● **Provided data**

____

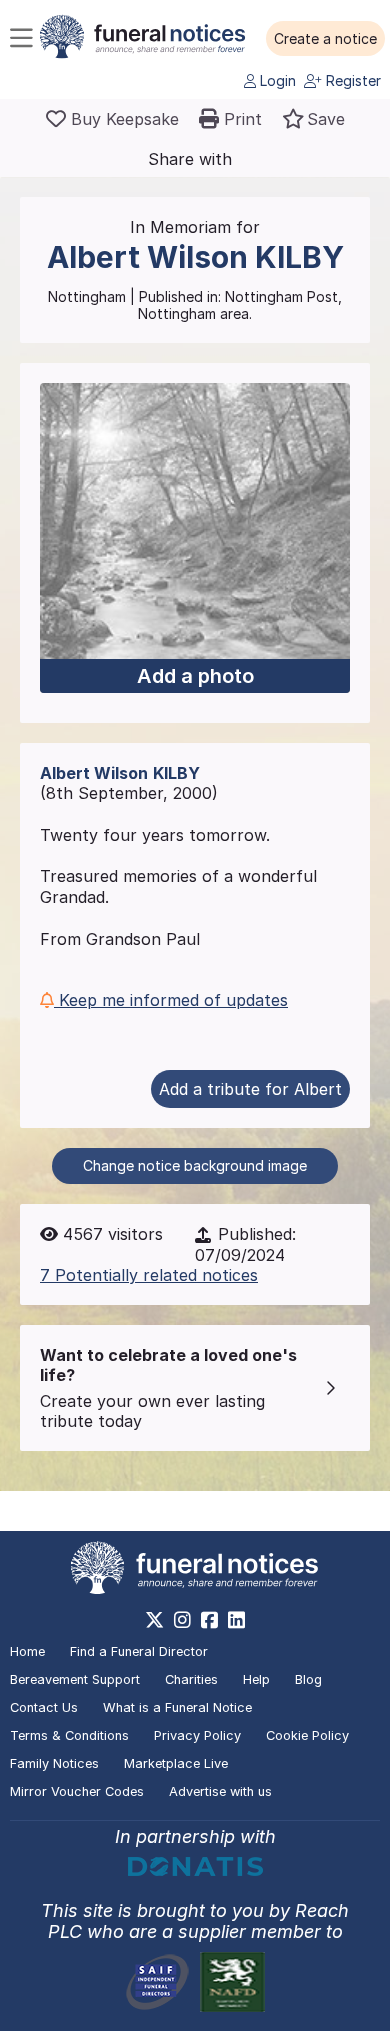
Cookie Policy (307, 1735)
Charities (191, 1679)
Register (351, 80)
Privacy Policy (197, 1735)
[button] (325, 39)
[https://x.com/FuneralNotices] (154, 1620)
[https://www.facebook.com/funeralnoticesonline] (209, 1620)
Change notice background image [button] (195, 1165)
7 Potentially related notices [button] (149, 1275)
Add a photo (195, 676)
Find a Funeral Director (139, 1651)
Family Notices (54, 1763)
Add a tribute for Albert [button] (250, 1089)
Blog (308, 1679)
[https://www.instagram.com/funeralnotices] (182, 1620)
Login (276, 80)
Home (27, 1651)
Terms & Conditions (69, 1735)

____

● **Work task**
Find the string "button" in the records, then copy each line where it occurs.

● **Solved exercise**
[button] (325, 39)
Change notice background image [button] (195, 1165)
7 Potentially related notices [button] (149, 1275)
Add a tribute for Albert [button] (250, 1089)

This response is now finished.